═══ PASSAGE SHOWN
8-K
MKS INSTRUMENTS INC false 0001049502 0001049502 2021-10-25 2021-10-25

 

 

UNITED STATES

SECURITIES AND EXCHANGE COMMISSION

WASHINGTON, D.C. 20549

 

 

FORM 8-K

 

 

CURRENT REPORT

Pursuant to Section 13 or 15(d)

of the Securities Exchange Act of 1934

Date of Report (Date of Earliest Event Reported): October 25, 2021

 

 

MKS Instruments, Inc.

(Exact name of registrant as specified in its charter)

 

 

 

Massachusetts   000-23621   04-2277512

(State or other jurisdiction

of incorporation)

 

(Commission

File Number)

 

(I.R.S. Employer

Identification No.)

 

2 Tech Drive, Suite 201, Andover,

Massachusetts

  01810
(Address of principal executive offices)   (Zip Code)

Registrant’s telephone number, including area code: 978-645-5500

Not Applicable

Former name or former address, if changed since last report

 

 

Check the appropriate box below if the Form 8-K filing is intended to simultaneously satisfy the filing obligation of the registrant under any of the following provisions:

 

Written communications pursuant to Rule 425 under the Securities Act (17 CFR 230.425)

 

Soliciting material pursuant to Rule 14a-12 under the Exchange Act (17 CFR 240.14a-12)

 

Pre-commencement communications pursuant to Rule 14d-2(b) under the Exchange Act (17 CFR 240.14d-2(b))

 

Pre-commencement communications pursuant to Rule 13e-4(c) under the Exchange Act (17 CFR 240.13e-4(c))

Securities registered pursuant to Section 12(b) of the Act:

 

Title of each class

 

Trading

Symbol(s)

 

Name of each exchange

on which registered

Common Stock, no par value   MKSI   Nasdaq Global Select Market

Indicate by check mark whether the registrant is an emerging growth company as defined in Rule 405 of the Securities Act of 1933 (§230.405 of this chapter) or Rule 12b-2 of the Securities Exchange Act of 1934 (§240.12b-2 of this chapter).
══════
═══ RAW DATA
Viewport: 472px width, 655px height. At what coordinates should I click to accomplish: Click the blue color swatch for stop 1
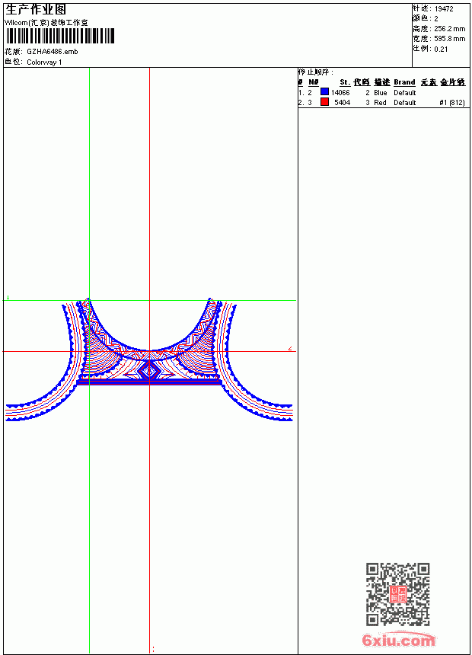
══════
AIM OF THE TASK: In the filing, what trading symbol is listed for the common stock? You can answer without the data.

COMPLETE ANSWER: MKSI